Logo Header Antaranews Jateng

Jalan sehat, cara ribuan buruh di Purbalingga rayakan May Day

Jumat, 1 Mei 2026 14:09 WIB
Image Print
Bupati Purbalingga Fahmi Muhammad Hanif (kiri) memberi sambutan sebelum melepas peserta jalan sehat dalam rangka Hari Buruh Internasional (May Day) 2026 di Objek Wisata Purbasari Pancuran Mas, Kabupaten Purbalingga, Jawa Tengah, Jumat (1/5/2026). ANTARA/HO-Pemkab Purbalingga

Purbalingga (ANTARA) - Ribuan buruh di Kabupaten Purbalingga, Jawa Tengah, merayakan Hari Buruh Internasional (May Day) 2026 dengan mengikuti kegiatan jalan sehat yang berlangsung meriah bersama keluarga dalam suasana penuh kebersamaan.

Kegiatan tersebut dipusatkan di Objek Wisata Purbasari Pancuranmas, Kecamatan Padamara, Purbalingga, Jumat, dan dibuka langsung oleh Bupati Purbalingga Fahmi Muhammad Hanif didampingi istri, Sekretaris Daerah Purbalingga Herni Sulasti, serta jajaran Forum Koordinasi Pimpinan Daerah (Forkopimda) Purbalingga.
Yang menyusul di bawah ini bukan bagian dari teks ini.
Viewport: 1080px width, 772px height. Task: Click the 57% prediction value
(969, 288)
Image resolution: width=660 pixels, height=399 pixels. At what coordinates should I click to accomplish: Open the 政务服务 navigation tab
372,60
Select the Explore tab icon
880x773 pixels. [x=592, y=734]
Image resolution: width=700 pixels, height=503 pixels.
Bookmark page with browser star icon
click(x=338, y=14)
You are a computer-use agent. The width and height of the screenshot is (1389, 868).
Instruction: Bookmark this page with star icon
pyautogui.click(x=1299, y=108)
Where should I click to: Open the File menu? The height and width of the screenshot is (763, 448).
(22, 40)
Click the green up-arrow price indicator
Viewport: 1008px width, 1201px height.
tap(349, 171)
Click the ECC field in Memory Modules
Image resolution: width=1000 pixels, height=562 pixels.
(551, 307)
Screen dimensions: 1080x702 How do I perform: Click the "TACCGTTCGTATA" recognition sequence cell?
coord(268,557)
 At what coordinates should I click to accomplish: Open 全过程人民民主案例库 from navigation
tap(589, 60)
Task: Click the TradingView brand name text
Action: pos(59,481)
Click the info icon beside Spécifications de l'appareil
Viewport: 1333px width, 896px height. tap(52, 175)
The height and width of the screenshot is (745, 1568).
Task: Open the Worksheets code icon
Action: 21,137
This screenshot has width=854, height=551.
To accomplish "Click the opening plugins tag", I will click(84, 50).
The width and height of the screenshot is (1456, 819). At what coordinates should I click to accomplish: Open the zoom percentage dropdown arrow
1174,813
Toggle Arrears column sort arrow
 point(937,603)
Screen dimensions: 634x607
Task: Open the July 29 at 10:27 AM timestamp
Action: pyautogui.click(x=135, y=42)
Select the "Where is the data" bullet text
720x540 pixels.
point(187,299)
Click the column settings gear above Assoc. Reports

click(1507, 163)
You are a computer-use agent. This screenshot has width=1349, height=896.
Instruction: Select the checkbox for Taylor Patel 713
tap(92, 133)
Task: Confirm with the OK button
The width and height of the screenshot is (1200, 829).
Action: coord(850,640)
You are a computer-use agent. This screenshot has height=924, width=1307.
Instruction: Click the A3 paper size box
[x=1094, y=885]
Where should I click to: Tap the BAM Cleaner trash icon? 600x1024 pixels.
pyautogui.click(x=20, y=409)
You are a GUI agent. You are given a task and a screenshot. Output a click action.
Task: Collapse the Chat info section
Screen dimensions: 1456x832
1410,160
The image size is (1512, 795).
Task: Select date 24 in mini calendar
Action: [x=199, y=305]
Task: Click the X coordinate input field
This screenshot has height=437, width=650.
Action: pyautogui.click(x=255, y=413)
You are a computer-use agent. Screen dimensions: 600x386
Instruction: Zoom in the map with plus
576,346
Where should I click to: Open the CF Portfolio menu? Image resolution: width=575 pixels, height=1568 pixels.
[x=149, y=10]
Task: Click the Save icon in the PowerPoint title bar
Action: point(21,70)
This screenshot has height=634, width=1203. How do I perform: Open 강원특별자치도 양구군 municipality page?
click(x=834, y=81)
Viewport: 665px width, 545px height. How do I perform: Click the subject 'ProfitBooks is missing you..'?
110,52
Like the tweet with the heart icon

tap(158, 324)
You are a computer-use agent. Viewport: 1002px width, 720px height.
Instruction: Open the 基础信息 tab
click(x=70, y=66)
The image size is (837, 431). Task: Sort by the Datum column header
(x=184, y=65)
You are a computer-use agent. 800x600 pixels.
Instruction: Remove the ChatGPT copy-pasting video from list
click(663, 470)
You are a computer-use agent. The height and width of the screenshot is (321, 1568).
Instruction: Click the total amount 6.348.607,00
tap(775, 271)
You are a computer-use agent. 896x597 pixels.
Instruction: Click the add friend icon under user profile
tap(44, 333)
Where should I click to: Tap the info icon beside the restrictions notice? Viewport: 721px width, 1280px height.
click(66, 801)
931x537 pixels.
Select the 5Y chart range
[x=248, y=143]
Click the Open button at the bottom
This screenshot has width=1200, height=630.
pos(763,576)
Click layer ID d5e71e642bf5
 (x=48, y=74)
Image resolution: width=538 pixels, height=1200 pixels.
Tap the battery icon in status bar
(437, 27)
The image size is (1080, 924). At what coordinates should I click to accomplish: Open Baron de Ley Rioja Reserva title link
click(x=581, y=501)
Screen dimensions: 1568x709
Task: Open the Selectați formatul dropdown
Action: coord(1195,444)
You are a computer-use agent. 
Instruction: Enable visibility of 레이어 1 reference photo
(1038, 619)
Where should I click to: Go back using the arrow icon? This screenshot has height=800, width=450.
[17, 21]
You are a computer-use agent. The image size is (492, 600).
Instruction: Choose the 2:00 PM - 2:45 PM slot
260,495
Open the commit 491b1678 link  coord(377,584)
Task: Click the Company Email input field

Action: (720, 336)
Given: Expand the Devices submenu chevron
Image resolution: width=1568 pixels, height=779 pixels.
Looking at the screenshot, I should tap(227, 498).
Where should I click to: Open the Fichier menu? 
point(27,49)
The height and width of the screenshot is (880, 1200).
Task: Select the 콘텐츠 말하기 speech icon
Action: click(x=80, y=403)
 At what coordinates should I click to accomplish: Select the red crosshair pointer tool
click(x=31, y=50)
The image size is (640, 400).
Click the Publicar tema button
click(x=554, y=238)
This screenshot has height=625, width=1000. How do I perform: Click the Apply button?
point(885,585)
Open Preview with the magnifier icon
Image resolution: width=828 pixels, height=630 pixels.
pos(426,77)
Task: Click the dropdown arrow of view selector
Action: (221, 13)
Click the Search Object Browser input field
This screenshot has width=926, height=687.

Dalam sambutannya, Bupati Purbalingga Fahmi Muhammad Hanif mengatakan perayaan May Day tahun 2026 dikemas dengan nuansa positif, sehat, dan penuh kebersamaan melalui berbagai kegiatan yang melibatkan buruh beserta keluarga.

"Jalan sehat ini menjadi agenda yang positif di May Day, bermanfaat untuk semuanya dan menyehatkan," katanya.

Bupati mengharapkan momentum Hari Buruh Internasional dapat semakin meningkatkan kesejahteraan pekerja di Purbalingga, sekaligus memperkuat hubungan harmonis antara pekerja, pengusaha, dan pemerintah.

Selain jalan sehat, rangkaian kegiatan juga diisi dengan senam bersama serta pelayanan publik seperti perpanjangan surat izin mengemudi (SIM), pembayaran pajak kendaraan, dan cek kesehatan gratis.

Para buruh mendapatkan akses gratis masuk ke objek wisata tersebut, sedangkan keluarga dan kerabat memperoleh tiket dengan harga terjangkau. Kegiatan juga dimeriahkan dengan pembagian doorprize berbagai hadiah menarik.

Pelaksana Tugas Kepala Dinas Perindustrian dan Tenaga Kerja Kabupaten Purbalingga Mukodam mengatakan peringatan May Day kali ini dikemas dengan nuansa rekreasi guna mempererat kebersamaan.

Ia menilai kondisi hubungan industrial di Purbalingga saat ini cukup kondusif, dengan kontribusi besar dari buruh dan pengusaha terhadap pertumbuhan ekonomi daerah.

"Pertumbuhan ekonomi Kabupaten Purbalingga pada tahun 2025 tercatat mencapai 5,92 persen. Tentu capaian tersebut tidak lepas dari peran para pekerja," katanya.

Ia mengakui dinamika ketenagakerjaan seperti pemutusan hubungan kerja (PHK) masih mungkin terjadi.

Kendati demikian, pemerintah daerah terus berupaya agar serapan tenaga kerja lebih besar dibandingkan jumlah PHK, salah satunya melalui pengembangan usaha mikro, kecil, dan menengah (UMKM).

Ketua Panitia Kegiatan Maryoto mengatakan peringatan May Day tersebut mengusung tema kolaborasi bersama dalam mewujudkan kemajuan industri dan kesejahteraan pekerja.

"Kegiatan ini bertujuan memperkuat kebersamaan antara pekerja, pengusaha, dan pemerintah," katanya.

Ia mengatakan kegiatan tersebut terselenggara atas kerja sama Pemerintah Kabupaten Purbalingga, Asosiasi Pengusaha Indonesia (Apindo), Serikat Pekerja Seluruh Indonesia (SPSI), Forum Komunikasi Hubungan Industrial (FKHR) Purbalingga, serta pengelola Purbasari Pancuranmas.

Melalui kolaborasi tersebut, dia mengharapkan tercipta hubungan industrial yang harmonis dan dinamis, sekaligus mendukung peningkatan kesejahteraan pekerja serta iklim usaha yang kondusif di daerah.